Thursday, November 10, 2005

Service Principal Name (SPN)

A service principal name (SPN) is the name by which a client uniquely identifies an instance of a service. If you install multiple instances of a service on computers throughout a forest, each instance must have its own SPN. A given service instance can have multiple SPNs if there are multiple names that clients might use for authentication. For example, an SPN always includes the name of the host computer on which the service instance is running, so a service instance might register an SPN for each name or alias of its host.
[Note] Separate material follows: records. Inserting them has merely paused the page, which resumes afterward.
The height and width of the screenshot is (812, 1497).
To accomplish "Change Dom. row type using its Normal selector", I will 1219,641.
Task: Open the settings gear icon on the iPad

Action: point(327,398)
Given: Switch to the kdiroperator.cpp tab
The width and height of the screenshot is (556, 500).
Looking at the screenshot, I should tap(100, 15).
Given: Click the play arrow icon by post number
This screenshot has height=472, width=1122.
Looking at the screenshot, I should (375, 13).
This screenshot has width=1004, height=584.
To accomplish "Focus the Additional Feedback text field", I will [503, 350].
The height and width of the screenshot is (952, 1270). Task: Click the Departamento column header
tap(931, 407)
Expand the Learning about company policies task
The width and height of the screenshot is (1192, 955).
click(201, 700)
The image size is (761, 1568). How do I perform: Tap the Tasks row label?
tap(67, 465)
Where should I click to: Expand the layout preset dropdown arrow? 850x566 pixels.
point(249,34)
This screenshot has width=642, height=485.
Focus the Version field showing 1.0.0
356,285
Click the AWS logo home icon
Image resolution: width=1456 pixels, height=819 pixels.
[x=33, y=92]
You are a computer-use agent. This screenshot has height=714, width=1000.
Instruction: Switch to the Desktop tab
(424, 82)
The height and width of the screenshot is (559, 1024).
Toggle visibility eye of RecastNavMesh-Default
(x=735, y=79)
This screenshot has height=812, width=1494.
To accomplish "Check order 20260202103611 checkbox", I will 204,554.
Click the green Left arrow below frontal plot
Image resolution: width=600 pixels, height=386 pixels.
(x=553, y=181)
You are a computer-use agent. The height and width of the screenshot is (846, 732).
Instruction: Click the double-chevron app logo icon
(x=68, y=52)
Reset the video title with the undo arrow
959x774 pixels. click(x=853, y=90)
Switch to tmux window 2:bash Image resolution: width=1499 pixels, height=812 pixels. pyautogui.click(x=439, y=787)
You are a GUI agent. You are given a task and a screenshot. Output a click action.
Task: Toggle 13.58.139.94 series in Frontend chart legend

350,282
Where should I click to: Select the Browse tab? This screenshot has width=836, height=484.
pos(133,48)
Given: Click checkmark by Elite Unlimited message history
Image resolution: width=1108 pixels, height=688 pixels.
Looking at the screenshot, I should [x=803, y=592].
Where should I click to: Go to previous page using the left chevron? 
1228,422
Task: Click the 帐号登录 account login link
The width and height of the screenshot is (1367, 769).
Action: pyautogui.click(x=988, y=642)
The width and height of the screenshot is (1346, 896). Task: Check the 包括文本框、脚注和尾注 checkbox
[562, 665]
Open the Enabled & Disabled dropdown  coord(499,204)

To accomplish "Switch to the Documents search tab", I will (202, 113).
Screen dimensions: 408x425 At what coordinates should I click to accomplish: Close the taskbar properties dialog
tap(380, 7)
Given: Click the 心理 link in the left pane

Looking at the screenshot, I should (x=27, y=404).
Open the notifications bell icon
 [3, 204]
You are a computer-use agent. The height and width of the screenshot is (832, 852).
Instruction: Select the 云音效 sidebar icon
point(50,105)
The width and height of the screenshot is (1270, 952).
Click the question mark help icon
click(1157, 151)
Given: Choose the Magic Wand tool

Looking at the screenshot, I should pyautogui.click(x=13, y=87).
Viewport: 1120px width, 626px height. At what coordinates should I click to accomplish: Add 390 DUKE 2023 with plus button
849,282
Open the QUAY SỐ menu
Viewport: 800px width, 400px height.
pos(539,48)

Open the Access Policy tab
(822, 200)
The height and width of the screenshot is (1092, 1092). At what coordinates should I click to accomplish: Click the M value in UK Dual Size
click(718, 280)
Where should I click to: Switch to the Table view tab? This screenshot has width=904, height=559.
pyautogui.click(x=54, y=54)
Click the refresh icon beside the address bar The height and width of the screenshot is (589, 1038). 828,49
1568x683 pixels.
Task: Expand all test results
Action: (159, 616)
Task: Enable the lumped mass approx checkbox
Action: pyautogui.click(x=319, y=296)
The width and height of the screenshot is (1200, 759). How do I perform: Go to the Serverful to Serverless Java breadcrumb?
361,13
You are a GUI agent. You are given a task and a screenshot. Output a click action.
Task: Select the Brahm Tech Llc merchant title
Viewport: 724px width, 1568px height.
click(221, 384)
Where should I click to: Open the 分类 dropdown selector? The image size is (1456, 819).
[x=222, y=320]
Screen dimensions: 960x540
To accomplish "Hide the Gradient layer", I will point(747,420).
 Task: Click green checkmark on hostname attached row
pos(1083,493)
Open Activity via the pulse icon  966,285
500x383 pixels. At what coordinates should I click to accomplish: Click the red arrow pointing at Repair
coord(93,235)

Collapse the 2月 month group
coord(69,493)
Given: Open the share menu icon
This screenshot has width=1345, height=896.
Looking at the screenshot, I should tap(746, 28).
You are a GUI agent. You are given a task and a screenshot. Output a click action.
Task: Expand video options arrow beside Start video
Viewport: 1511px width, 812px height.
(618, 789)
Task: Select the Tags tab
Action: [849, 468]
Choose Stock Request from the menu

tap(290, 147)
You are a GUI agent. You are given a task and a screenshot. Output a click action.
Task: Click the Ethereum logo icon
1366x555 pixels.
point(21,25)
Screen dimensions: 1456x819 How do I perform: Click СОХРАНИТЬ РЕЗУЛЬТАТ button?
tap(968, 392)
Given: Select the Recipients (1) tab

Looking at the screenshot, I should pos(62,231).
An SPN must be unique in the forest in which it is registered. If it is not unique, authentication will fail.
For more information about SPN format and composing a unique SPN, see
http://msdn.microsoft.com/library/default.asp?url=/library/en-us/ad/ad/name_formats_for_unique_spns.asp

Before a client can use an SPN to authenticate an instance of a service, the SPN must be registered on the user or computer account that the service instance will use to log on. Typically, SPN registration is done by a service installation program running with domain administrator privileges. user and computer objects have a servicePrincipalName attribute, which is a multi-valued attribute for storing all the SPNs associated with a user or computer account. If the service runs under a user account, the SPNs are stored in the servicePrincipalName attribute of that account. If the service runs in the LocalSystem account, the SPNs are stored in the servicePrincipalName attribute of the account of the service's host computer.

Setspn.exe:
This command-line tool allows you to manage the Service Principal Names (SPN) directory property for an Active Directory directory service account. SPNs are used to locate a target principal name for running a service. SetSpn allows you to view the current SPNs, reset the "host" SPNs, and add or delete supplemental SPNs.